Two major players in the electronics industry announced plans to make their operations greener.
Best Buy Co., Inc. (NYSE: BBY) plans to reduce greenhouse gas (GHG) emissions by 8% per square foot across all U.S. stores and operations, including its corporate headquarters, fleet and distribution centers, by 2012.
Best Buy intends to measure emissions on a per square footage basis to account for improvement while maintaining company growth initiatives. A recent nationwide inventory indicates that U.S. operations and stores emit approximately 62 pounds of GHG annually per square foot. Electricity use represents 77% of the emissions, followed by heating, ventilation and air conditioning (HVAC) at 13%; gas for fleet and service vehicles at 5%, and diesel for fleet vehicles and natural gas at 2% each.
Best Buy has outlined specific steps designed to help reach its reduction target, including: new stores built with high efficiency lighting and HVAC systems, and skylights; addition of skylights and upgrades of lighting and HVAC systems in existing stores and operations; implementation of a no-idling policy nationwide for all fleet; upgrades and networking of the centralized Energy Management System to better track energy spikes across stores and operations; and tests of renewable energy sources, including solar panels on select stores.
HP (NYSE:HPQ) announced a goal to double the company’s global purchases of renewable power from under 4% in 2008 to 8% by 2012.

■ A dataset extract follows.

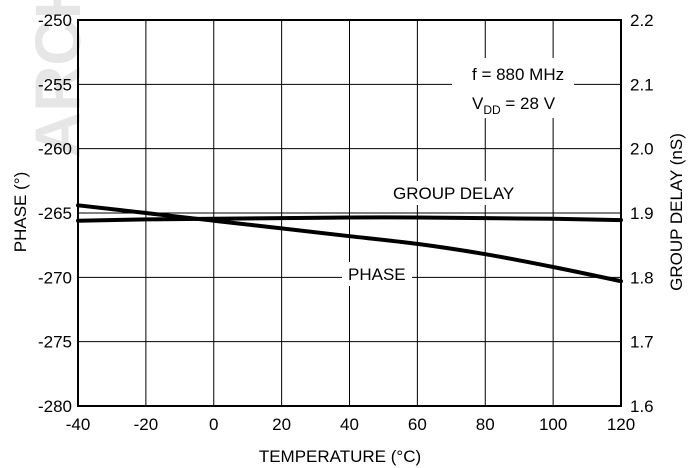  I want to click on series-phase-line, so click(350, 244).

This is in addition to HP’s goal to reduce energy consumption and the resulting greenhouse gas emissions from HP-owned and HP-leased facilities worldwide to 16% below 2005 levels by 2010.
In 2007, HP successfully met its goal to increase renewable energy purchases by more than 350% and purchased 61.4 million kilowatt hours (kwh) of renewable energy and renewable energy credits in the United States.
"HP is investing in technologies that bring us closer to operating in a sustainable IT ecosystem," said John Frey, senior sustainability executive, HP. "We are supporting renewable energy programs for our own operational efficiency, harnessing research to demonstrate environmental leadership and offering products that support customer concerns about rising energy costs."
HP recently completed a 1.1-megawatt, 6,256 solar panel system at its facility in San Diego. This is one of the largest solar power installations in the County of San Diego and is projected to save the company $750,000 during the next 15 years while providing more than 10 percent of the facility’s power. Further, the system will reduce carbon dioxide emissions by more than 60 million pounds over the next 30 years. This is equivalent to providing electricity to 3,800 homes or removing more than 5,250 cars from the road over this time period.
SunPower (Nasdaq: SPWRA, SPWRB) installed the system and GE Energy Financial Services, a unit of GE (NYSE: GE) that owns the system under SunPower Access, will provide the electricity under a power purchase agreement.